Acredita-se que nem todas eram do mesmo tamanho, então os paleontólogos não descartam a possibilidade da existência de exemplares com uma envergadura ainda maior. Entretanto, encontrar outros espécimes fossilizados de Meganeuropsis permiana é um desafio. Isso se deve à extrema raridade de fósseis de insetos, uma vez que essas criaturas, desprovidas de ossos não fossilizam da mesma maneira que mamíferos, peixes, pássaros e répteis.
Os cientistas afirmam que a Meganeuropsis permiana atingia o dobro do tamanho do maior inseto contemporâneo, o inseto-palito Dryococelus australis. Além disso, explicam que seu imponente porte estava diretamente ligado ao clima quente e seco da época, assim como à elevada concentração de oxigênio na atmosfera.
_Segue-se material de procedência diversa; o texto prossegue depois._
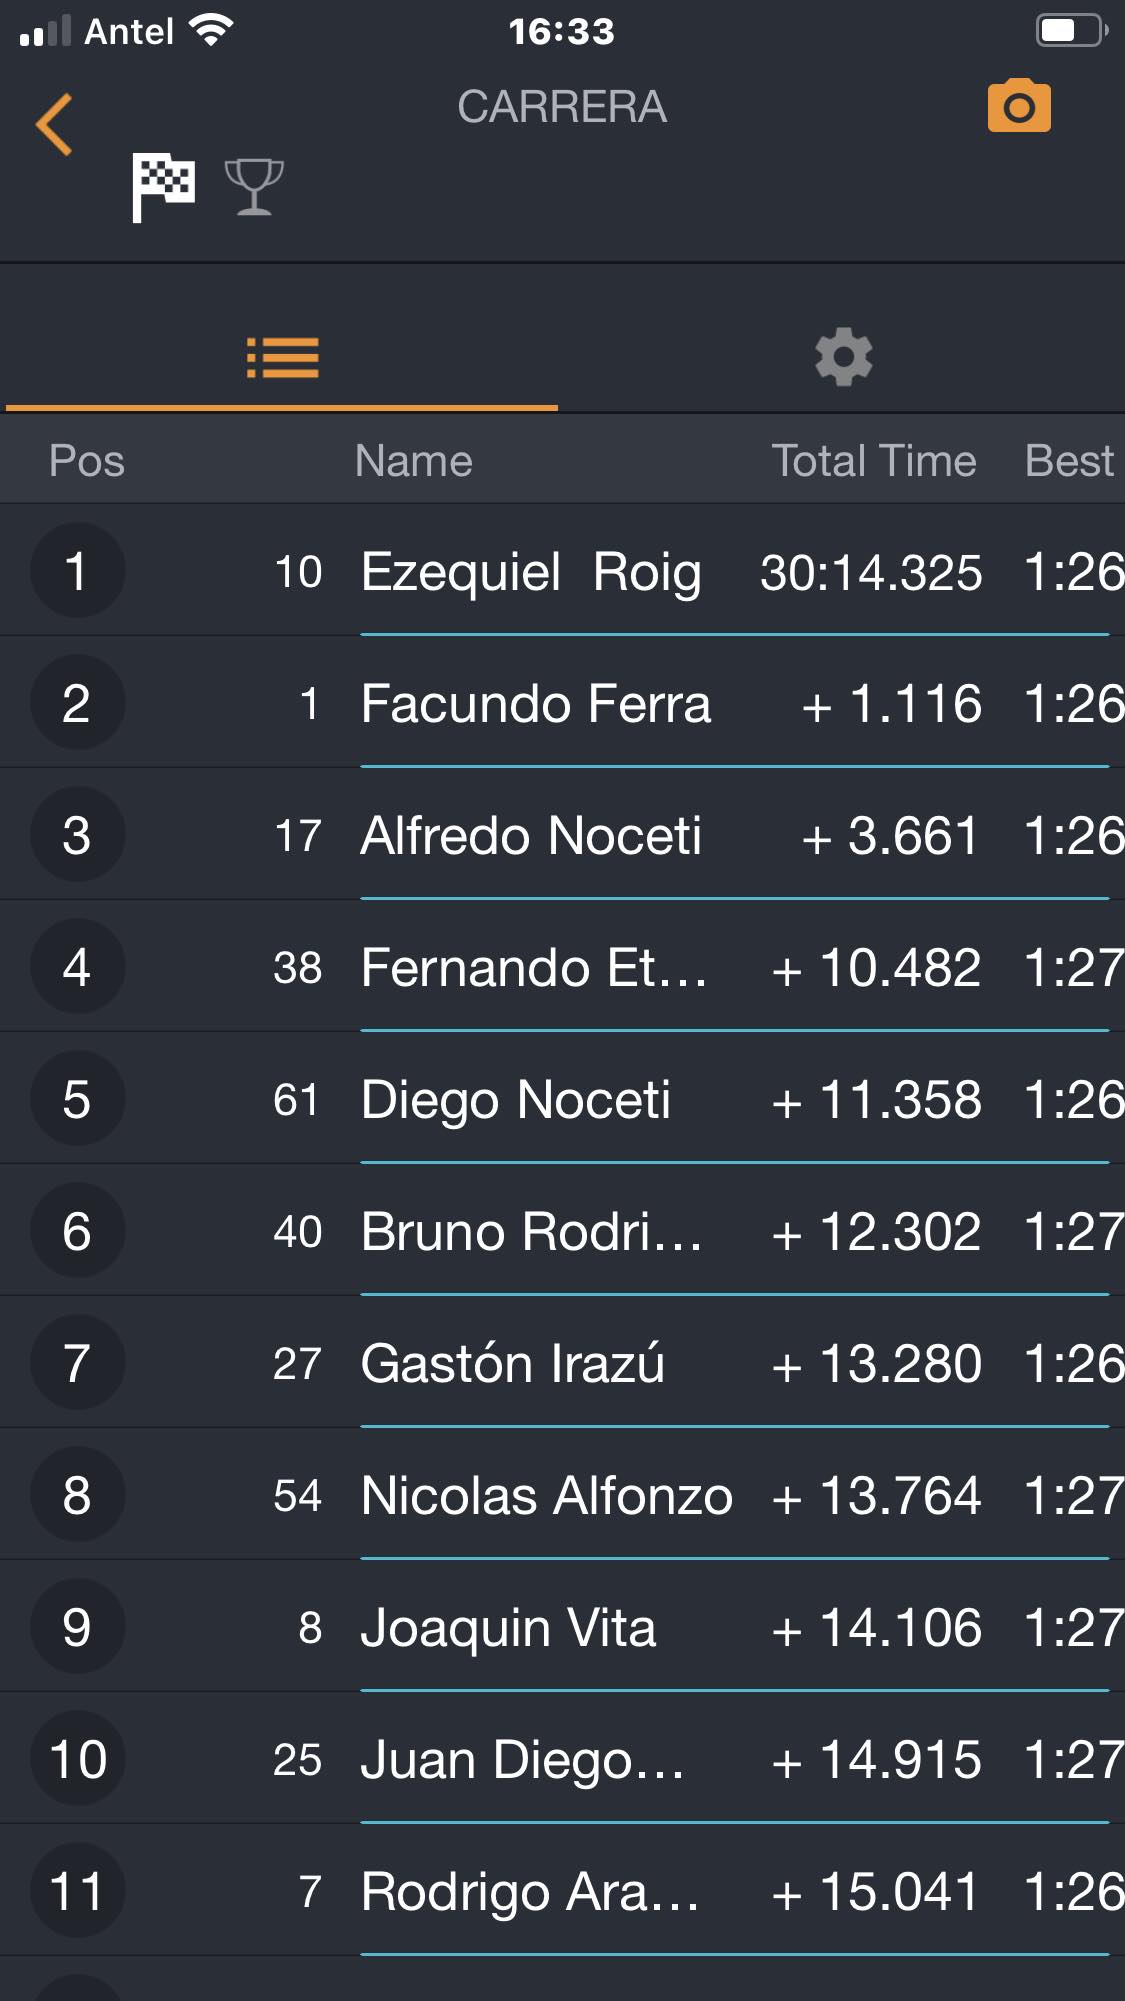Select Alfredo Noceti's entry

(x=562, y=835)
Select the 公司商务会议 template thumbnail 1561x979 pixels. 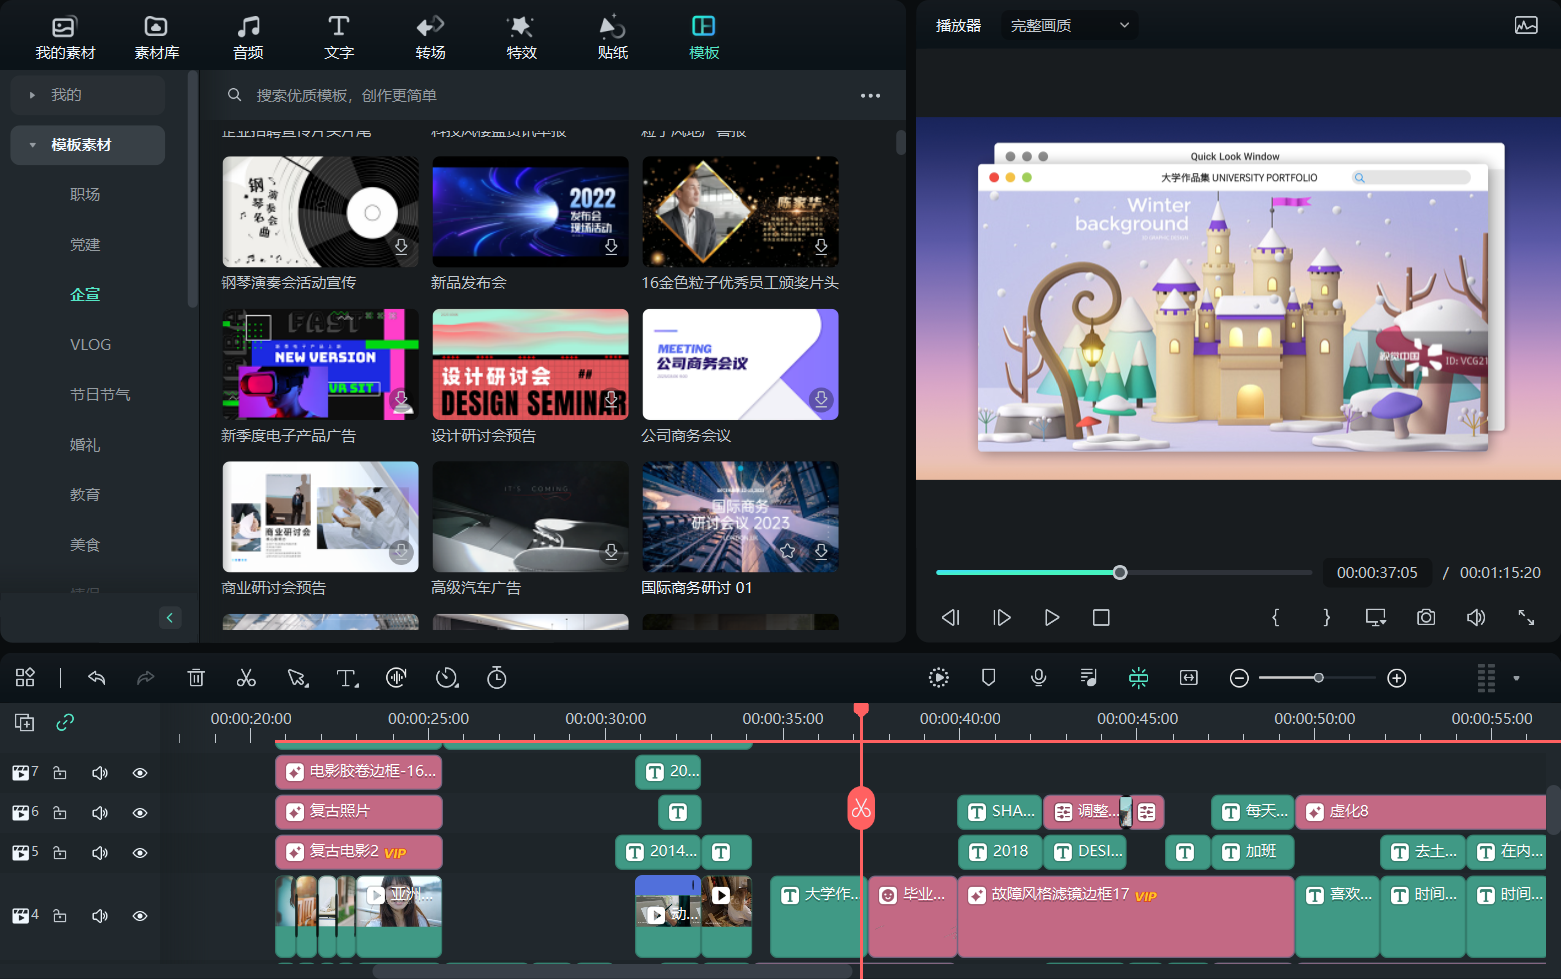click(x=740, y=364)
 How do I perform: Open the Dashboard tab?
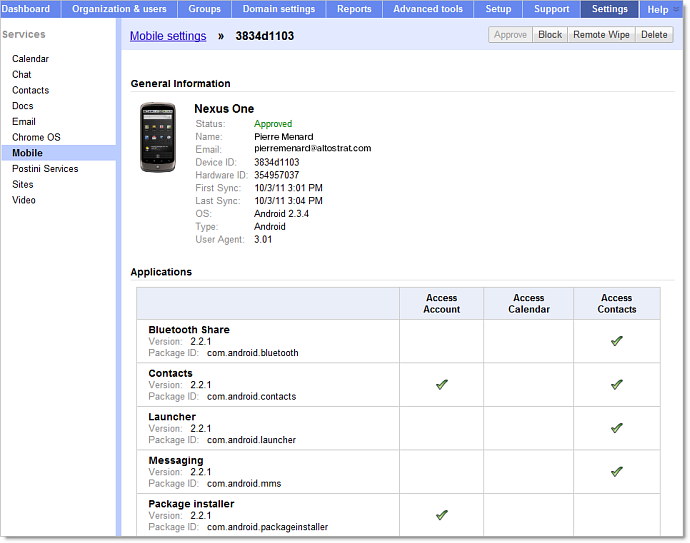tap(26, 9)
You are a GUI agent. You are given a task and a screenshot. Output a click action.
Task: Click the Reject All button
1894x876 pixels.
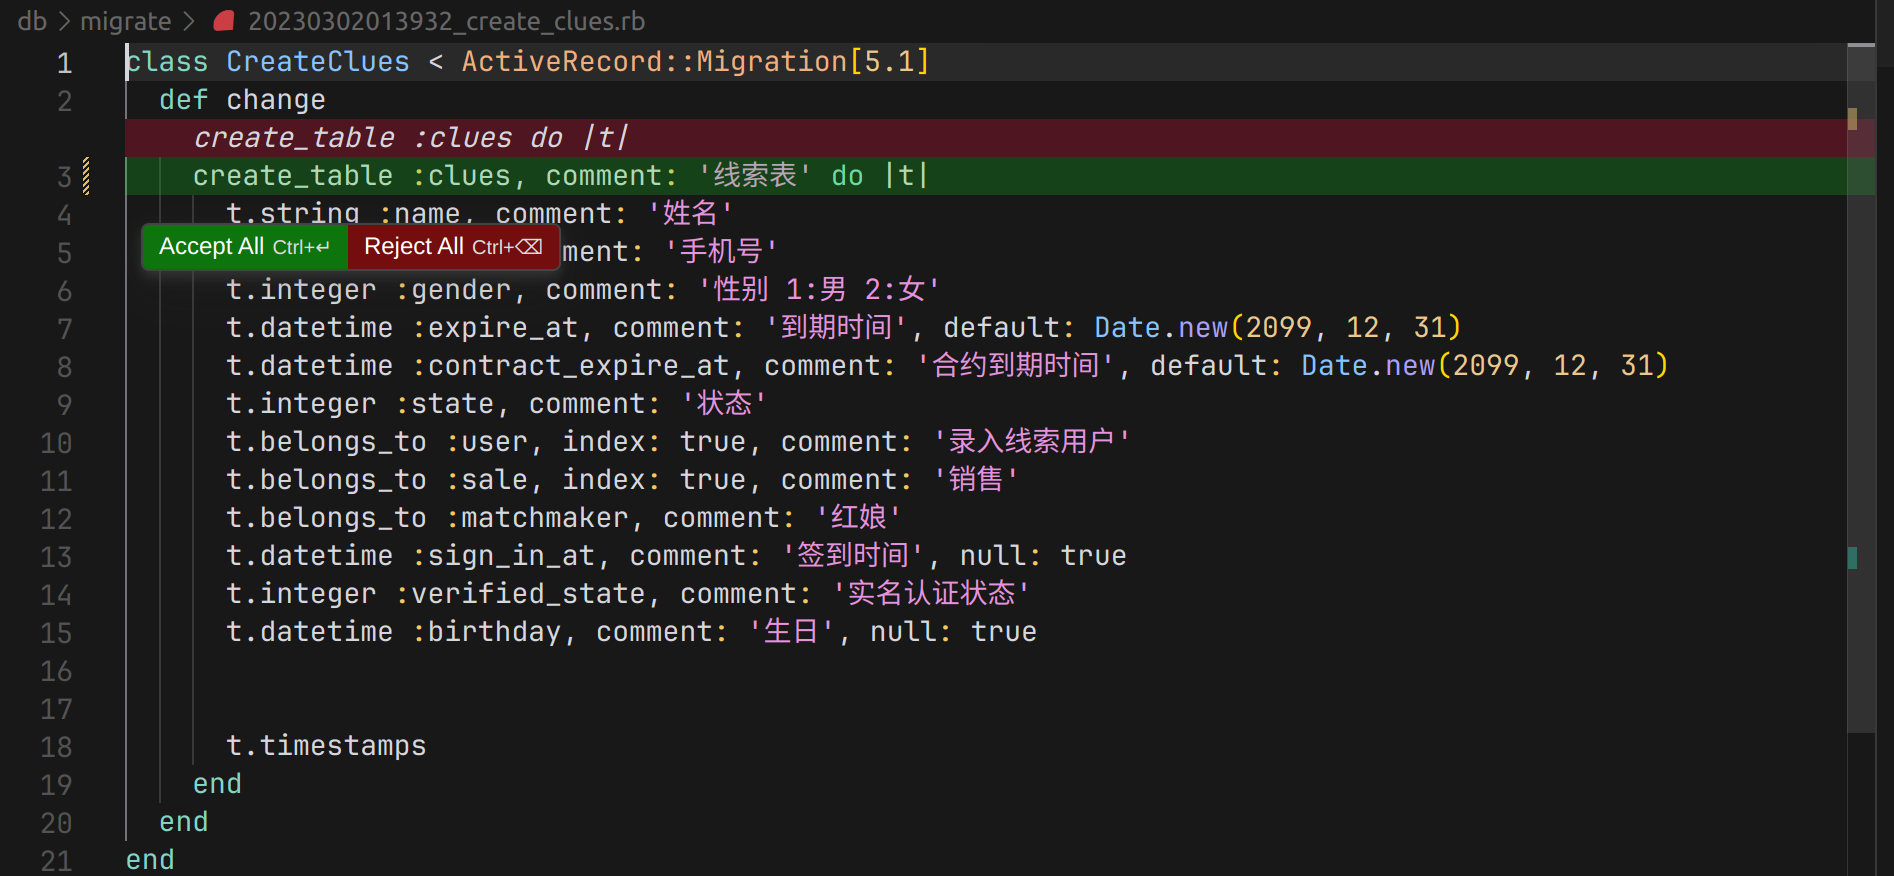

À medida que essas condições se modificaram, muitas espécies desapareceram, e outras se adaptaram tornando-se menores.
Existem alguns motivos para os animais terem reduzido de tamanho ao longo da evolução. Inclusive, por isso não temos muitos fósseis de insetos gigantes como a Meganeuropsis. Isso porque animais menores muitas vezes conseguem encontrar e aproveitar recursos alimentares mais facilmente, especialmente em ambientes onde a competição por comida é intensa.